> ENUNCIADO DEL EJERCICIO:
Actualiza las líneas que empiezan en la que contiene "Expand the Add a monitor dropdown arrow" y terminan en la que contiene "Viewport: 867px width, 471px height.", ambas incluidas, sustituyendo "monitor" por "dashboard" y sin cambiar nada más. Devuelve únicamente esas líneas.

> MATERIAL PROPORCIONADO:
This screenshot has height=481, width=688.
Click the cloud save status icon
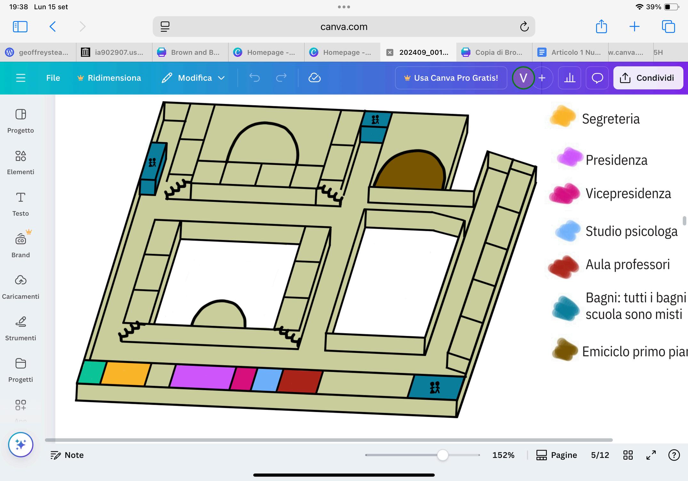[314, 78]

==

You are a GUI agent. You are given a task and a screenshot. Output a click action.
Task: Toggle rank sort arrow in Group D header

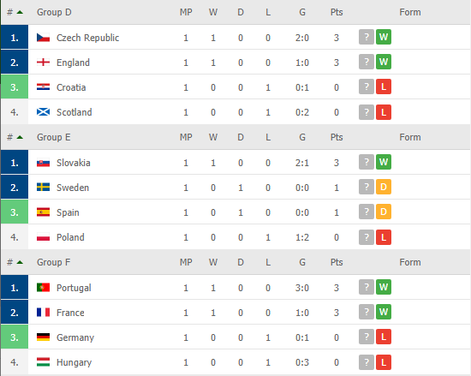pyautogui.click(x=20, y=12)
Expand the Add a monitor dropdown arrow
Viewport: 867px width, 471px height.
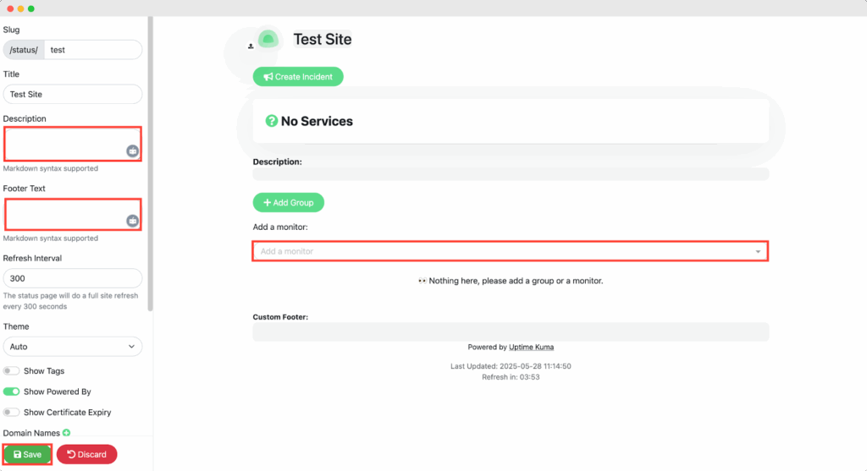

> RESPUESTA:
Expand the Add a dashboard dropdown arrow
Viewport: 867px width, 471px height.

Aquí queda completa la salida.